▶ [Seçilen metin]:
--
Şirketler toprağı zehirledi
Tarımda makine kullanımının yaygınlaşmasıyla birlikte devasa şirketlerin kimyasal gübre, tarım ilaçları ve tohumların yaygınlaşması hem çeşitliliği azaltmış hem de genetiği değiştirilmiş ürün olarak bilinen GDO’lu ürünlerle organik tarımın azalması sonucu birçok hastalık da ortaya çıkmıştır. GDO’lu ve sertifikalı tohumları, diğer anlamda hibrit tohumları üreten ve satan şirketler aynı zamanda tarımda kullanılan kimyasal ilaçlar olan pestisitleri de üretmektedir. Bunun yanında pestisitler toprağa faydalı canlılara zarar vererek toprağı verimsizleştirmekte, toprağın ve bitkinin minerallerine etki ederek üretimden sofraya ulaşmasıyla birlikte insanların sağlığına ciddi zararlar vermektedir.
Şirketler önce toprağın doğal döngüsüne zararlı hibrit tohumları satarken, kendiliğinden gelişen bitkilere de zararlı ot deyip, onları ortadan kaldırmak için de pestisitleri satmaktadır. Burada suni bir ihtiyaçlık durumunun yaratılmasından öte, önce hastalık yaratıp arkasından ilacını satması, böylelikle çiftçiyi tamamen kendisine bağlamış olması söz konusudur. Bu tohumlardan verim alınması için üretilen ilaçların da kullanılması gerektiğinden çiftçiler tohumla birlikte bu ilaçları ve gübreyi almaktadır. Şirketlerin ürettiği tohumlar doğal yollarla elde edilmediğinden dolayı bu tohumlardan tohumluk ayrılamamaktadır. Her ekim zamanı çiftçi kendi tohumunu üretemediğinden yeniden tohum satın almak zorunda kalmaktadır.
Tarımsal zehir pestisitler
Üreticilerin su, elektrik, mazot ve işgücü gibi giderleri gelirlerinden fazla olması ekonomik anlamda çiftçileri zorlayan ve topraklarını terk etmesine neden olmaktadır. Bunun yanında genetiği değiştirilmiş organizmalar (GDO) ve hibrit tohumlar ile yapılan endüstriyel üretim tarımsal faaliyetleri geriletmiştir. Genetiği değiştirilmiş organizmalar ve hibrit tohumlar sonucu tarım için önemli faktör olan biyoçeşitlilik daraltılmakta, bununla birlikte mono kültürle üretim doğal çeşitliliğin bozulmasına neden olmaktadır. Mono kültür, hibrit tohumla başlarken, kısa zamanda verim ve üretim marjı için tek bir çeşide yönelinmesi sonucu bu topraklarda diğer türler üretilemez hale gelmektedir. Uzun süreçte toprağın tuzlanması sonucu gelişen çoraklaşma çölleşme sorununu ortaya çıkarmaktadır.
--
▶ [Veri kayıtları]:
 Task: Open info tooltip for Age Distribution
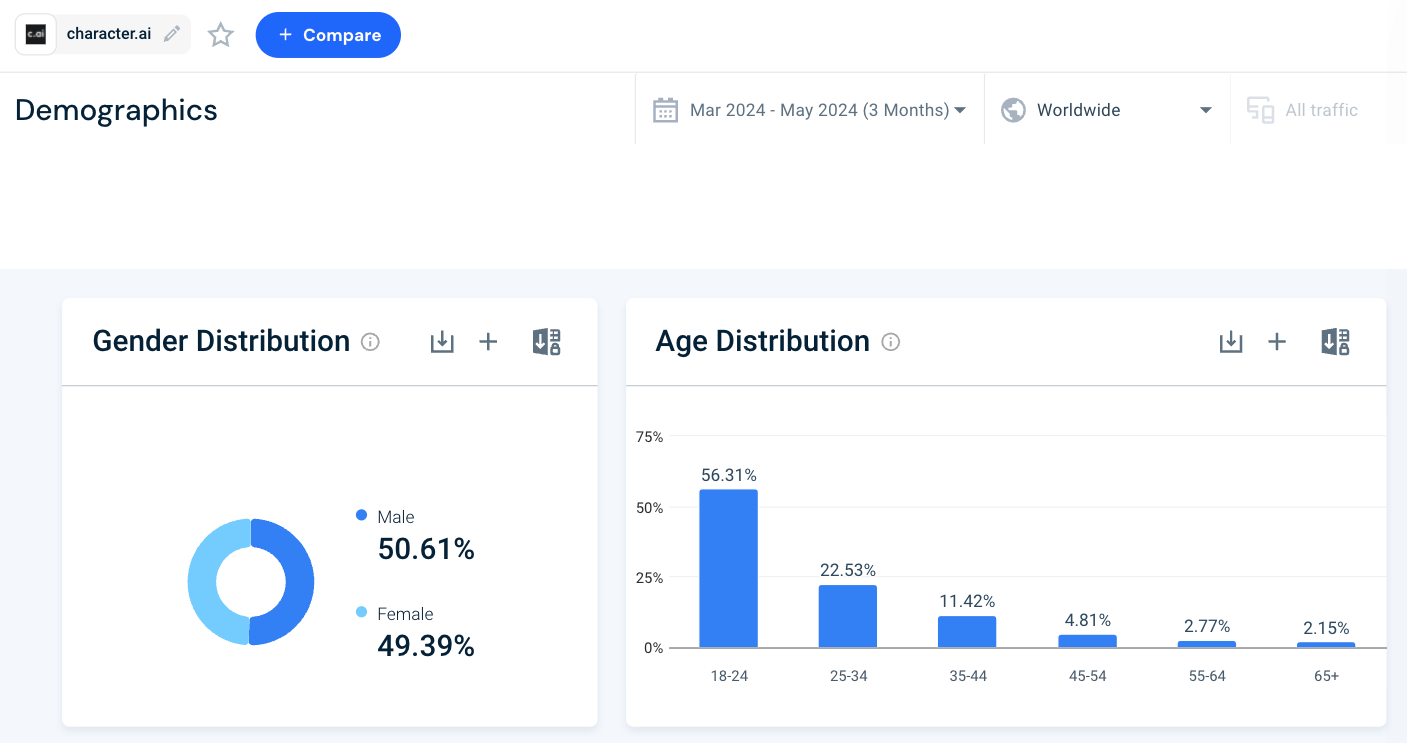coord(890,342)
--
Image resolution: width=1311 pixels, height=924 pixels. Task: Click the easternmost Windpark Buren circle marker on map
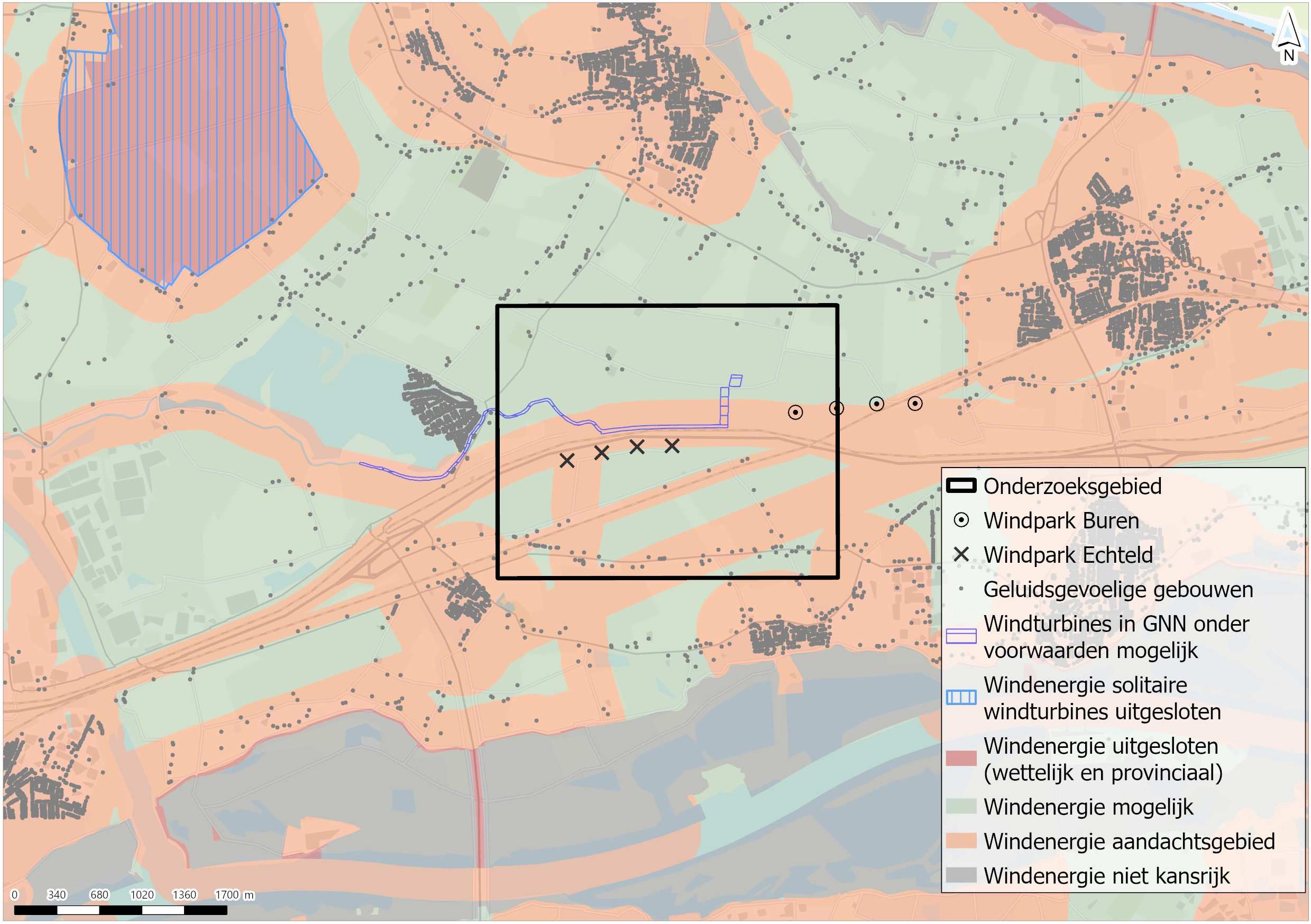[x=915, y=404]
--
Tarım ilaçlarıyla ilgili metinde "Şirketler toprağı zehirledi" sözleriyle başlayıp "ciddi zararlar vermektedir." sözleriyle biten bölümü harfi harfine kopyalayın. Yalnızca metindeki bilgileri kullanın.

Şirketler toprağı zehirledi
Tarımda makine kullanımının yaygınlaşmasıyla birlikte devasa şirketlerin kimyasal gübre, tarım ilaçları ve tohumların yaygınlaşması hem çeşitliliği azaltmış hem de genetiği değiştirilmiş ürün olarak bilinen GDO’lu ürünlerle organik tarımın azalması sonucu birçok hastalık da ortaya çıkmıştır. GDO’lu ve sertifikalı tohumları, diğer anlamda hibrit tohumları üreten ve satan şirketler aynı zamanda tarımda kullanılan kimyasal ilaçlar olan pestisitleri de üretmektedir. Bunun yanında pestisitler toprağa faydalı canlılara zarar vererek toprağı verimsizleştirmekte, toprağın ve bitkinin minerallerine etki ederek üretimden sofraya ulaşmasıyla birlikte insanların sağlığına ciddi zararlar vermektedir.